1…導体、2…ニップル、3…絶縁被覆層、4…押出ダイス、5…非晶質炭素被膜、
6…外径異常部、7…カス、8…クロスヘッド本体、9…固定ホルダ、10…ネジ。

Claims (6)

  1. 成形金型に導体と樹脂組成物とを挿通させて該導体の外周に絶縁被覆層を押出被覆する絶縁電線の製造方法であって、
    前記成形金型は、少なくとも前記樹脂組成物と接する面に非晶質炭素被膜を備えており、前記非晶質炭素被膜は、窒素を含み、かつ該窒素が前記非晶質炭素被膜を構成する炭素と結合していることを特徴とする絶縁電線の製造方法。
  2. 請求項1に記載の絶縁電線の製造方法において、
    前記非晶質炭素被膜における窒素の含有量は、炭素と水素と窒素との合計を100質量%とした場合に5質量%以上であることを特徴とする絶縁電線の製造方法。
  3. 請求項1または請求項2に記載の絶縁電線の製造方法において、
    前記成形金型は、該金型の基材と前記非晶質炭素被膜との間に複数の中間層を有し、
    前記複数の中間層は、前記基材の直上に形成されチタンからなる第1中間層と、前記第1中間層の直上に形成されチタンと炭素とからなりチタン含有率が漸減するとともに炭素含有率が漸増する第2中間層とを備えることを特徴とする絶縁電線の製造方法。
  4. 請求項1乃至請求項3に記載の絶縁電線の製造方法において、
    前記成形金型は、押出ダイスと、該押出ダイス内に挿入されるニップルとを含む構成であることを特徴とする絶縁電線の製造方法。

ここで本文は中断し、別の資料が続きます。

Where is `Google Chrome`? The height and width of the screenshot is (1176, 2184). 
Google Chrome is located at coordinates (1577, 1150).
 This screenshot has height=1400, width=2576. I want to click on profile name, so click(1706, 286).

  5. 請求項1乃至請求項4に記載の絶縁電線の製造方法において、
    前記樹脂組成物は、オレフィン系樹脂100質量部に対して120質量部以上の金属水酸化物を含有するポリオレフィン系樹脂であることを特徴とする絶縁電線の製造方法。
  6. 請求項1乃至請求項4に記載の絶縁電線の製造方法において、
    前記樹脂組成物は、シラン架橋ポリオレフィン系樹脂であることを特徴とする絶縁電線の製造方法。